### Short problem
Please pull out every line of the listing below that contains the word "Power", and copy each of those lines in full.

### Material for this exercise
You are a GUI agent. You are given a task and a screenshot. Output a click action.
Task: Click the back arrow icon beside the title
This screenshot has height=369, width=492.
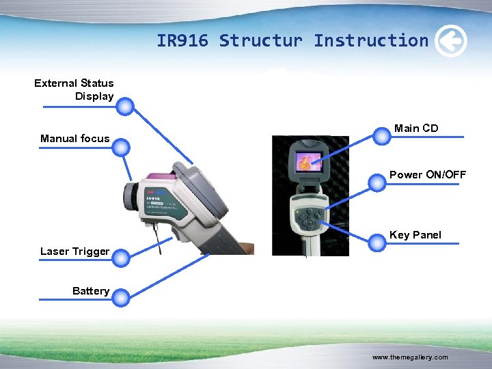coord(451,41)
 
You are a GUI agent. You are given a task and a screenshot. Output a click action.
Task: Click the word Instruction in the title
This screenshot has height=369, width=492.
coord(371,41)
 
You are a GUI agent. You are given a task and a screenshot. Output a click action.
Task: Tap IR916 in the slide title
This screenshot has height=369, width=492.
coord(183,41)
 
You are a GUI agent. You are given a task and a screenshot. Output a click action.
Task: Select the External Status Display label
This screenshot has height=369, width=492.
coord(74,90)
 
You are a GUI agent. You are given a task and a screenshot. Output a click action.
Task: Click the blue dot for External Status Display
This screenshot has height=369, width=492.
coord(125,106)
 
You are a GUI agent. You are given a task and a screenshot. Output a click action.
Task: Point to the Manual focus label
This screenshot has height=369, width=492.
coord(74,139)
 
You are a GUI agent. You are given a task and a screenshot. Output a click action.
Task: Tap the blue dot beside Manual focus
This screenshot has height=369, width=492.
coord(120,147)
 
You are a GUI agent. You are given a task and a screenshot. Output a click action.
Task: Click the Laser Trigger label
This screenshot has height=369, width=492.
coord(74,251)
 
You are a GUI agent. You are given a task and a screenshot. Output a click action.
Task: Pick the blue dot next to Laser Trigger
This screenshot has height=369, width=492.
coord(120,258)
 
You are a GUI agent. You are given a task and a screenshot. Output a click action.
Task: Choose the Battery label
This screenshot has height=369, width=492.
coord(91,291)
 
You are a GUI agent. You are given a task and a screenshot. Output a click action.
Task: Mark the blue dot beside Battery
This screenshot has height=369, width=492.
coord(120,297)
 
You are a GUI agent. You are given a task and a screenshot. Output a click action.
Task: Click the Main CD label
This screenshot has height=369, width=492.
coord(416,128)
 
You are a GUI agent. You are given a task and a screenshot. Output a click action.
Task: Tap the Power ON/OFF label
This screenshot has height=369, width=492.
coord(428,175)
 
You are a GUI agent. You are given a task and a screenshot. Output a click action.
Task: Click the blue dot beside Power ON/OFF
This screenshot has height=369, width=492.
coord(377,182)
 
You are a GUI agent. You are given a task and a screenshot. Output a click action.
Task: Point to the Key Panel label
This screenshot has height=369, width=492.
coord(415,235)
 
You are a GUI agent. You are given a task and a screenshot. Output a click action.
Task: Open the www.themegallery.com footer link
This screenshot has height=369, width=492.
coord(410,357)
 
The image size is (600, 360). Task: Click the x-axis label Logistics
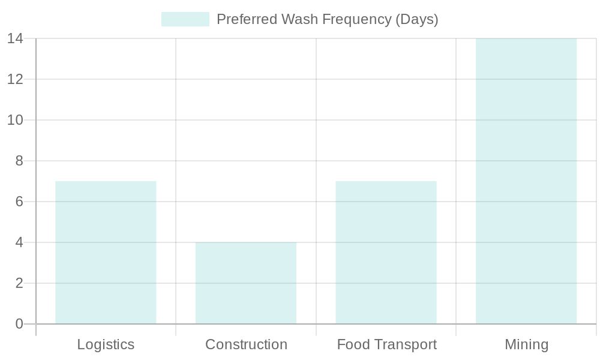pos(106,345)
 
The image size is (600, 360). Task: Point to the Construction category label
pos(246,345)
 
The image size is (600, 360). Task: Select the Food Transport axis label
pos(386,345)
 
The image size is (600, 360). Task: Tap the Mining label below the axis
pos(526,345)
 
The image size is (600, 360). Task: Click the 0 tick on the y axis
pos(19,324)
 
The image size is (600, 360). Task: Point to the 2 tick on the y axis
pos(19,283)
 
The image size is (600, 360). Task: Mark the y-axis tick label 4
pos(19,242)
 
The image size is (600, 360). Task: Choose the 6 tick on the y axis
pos(19,202)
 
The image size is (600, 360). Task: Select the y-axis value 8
pos(19,161)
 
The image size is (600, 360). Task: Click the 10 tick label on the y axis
pos(15,120)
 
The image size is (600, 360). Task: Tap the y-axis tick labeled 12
pos(15,79)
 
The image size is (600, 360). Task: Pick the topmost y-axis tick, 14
pos(15,38)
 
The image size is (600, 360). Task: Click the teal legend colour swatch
pos(185,19)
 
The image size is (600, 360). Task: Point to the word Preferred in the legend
pos(242,19)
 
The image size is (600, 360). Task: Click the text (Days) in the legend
pos(416,19)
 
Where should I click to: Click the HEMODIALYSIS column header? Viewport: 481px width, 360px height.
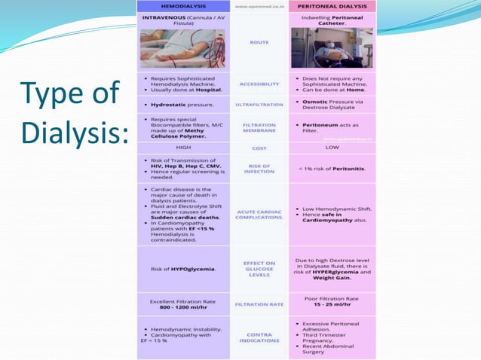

### Solution to this task
Task: Tap the Power ON/OFF label
Task: Click the blue dot beside Power ON/OFF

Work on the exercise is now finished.